Sálomo war der Vater von Rehábeam, Rehábeam von Abíja, Abíja von Asa, Asa von Jóschafat, Jóschafat von Joram, Joram von Usíja. Usíja war der Vater von Jotam, Jotam von Ahas, Ahas von Hiskíja, Hiskíja von Manásse, Manásse von Amos, Amos von Joschíja. Joschíja war der Vater von Jójachin und seinen Brüdern; das war zur Zeit der Babylonischen Gefangenschaft. Nach der Babylonischen Gefangenschaft war Jójachin der Vater von Scheáltiël, Scheáltiël von Serubbábel, Serubbábel von Abíhud, Abíhud von Éljakim, Éljakim von Azor. Azor war der Vater von Zadok, Zadok von Achim, Achim von Éliud, Éliud von Eleásar, Eleásar von Mattan, Mattan von Jakob.
Jakob war der Vater von Josef, dem Mann Marias; von ihr wurde Jesus geboren, der der Christus – der Messias – genannt wird. Mit der Geburt Jesu Christi war es so: Maria, seine Mutter, war mit Josef verlobt; noch bevor sie zusammengekommen waren, zeigte sich, dass sie ein Kind erwartete – durch das Wirken des Heiligen Geistes. Josef, ihr Mann, der gerecht war und sie nicht bloßstellen wollte, beschloss, sich in aller Stille von ihr zu trennen.

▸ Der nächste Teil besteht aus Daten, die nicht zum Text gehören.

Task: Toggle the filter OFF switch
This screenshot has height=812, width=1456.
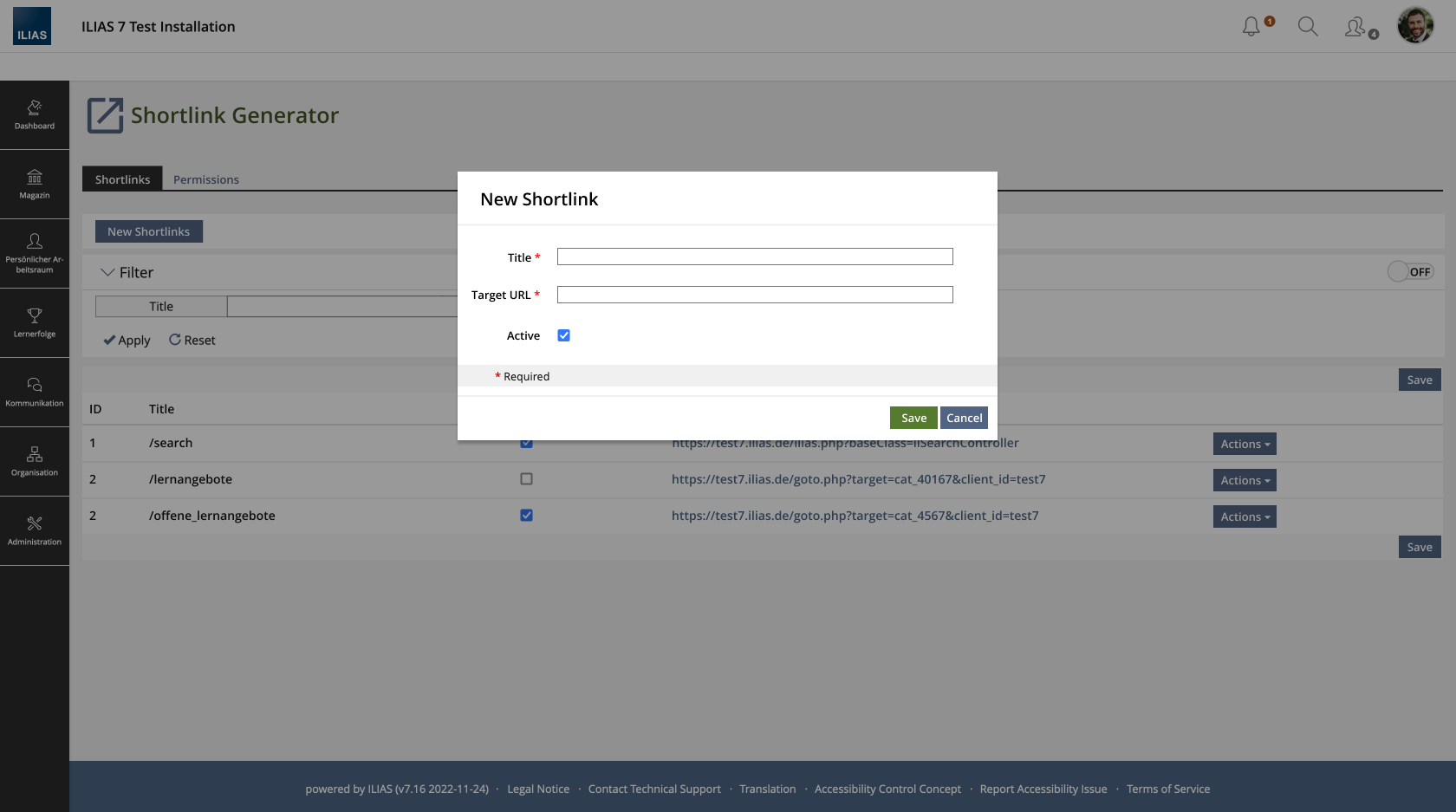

Während er noch darüber nachdachte, erschien ihm ein Engel des Herrn im Traum und sagte: Josef, Sohn Davids, fürchte dich nicht, Maria als deine Frau zu dir zu nehmen; denn das Kind, das sie erwartet, ist vom Heiligen Geist. Sie wird einen Sohn gebären; ihm sollst du den Namen Jesus geben; denn er wird sein Volk von seinen Sünden erlösen. Dies alles ist geschehen, damit sich erfüllte, was der Herr durch den Propheten gesagt hat: Seht, die Jungfrau wird ein Kind empfangen, einen Sohn wird sie gebären, und man wird ihm den Namen Immánuel geben, das heißt übersetzt: Gott ist mit uns.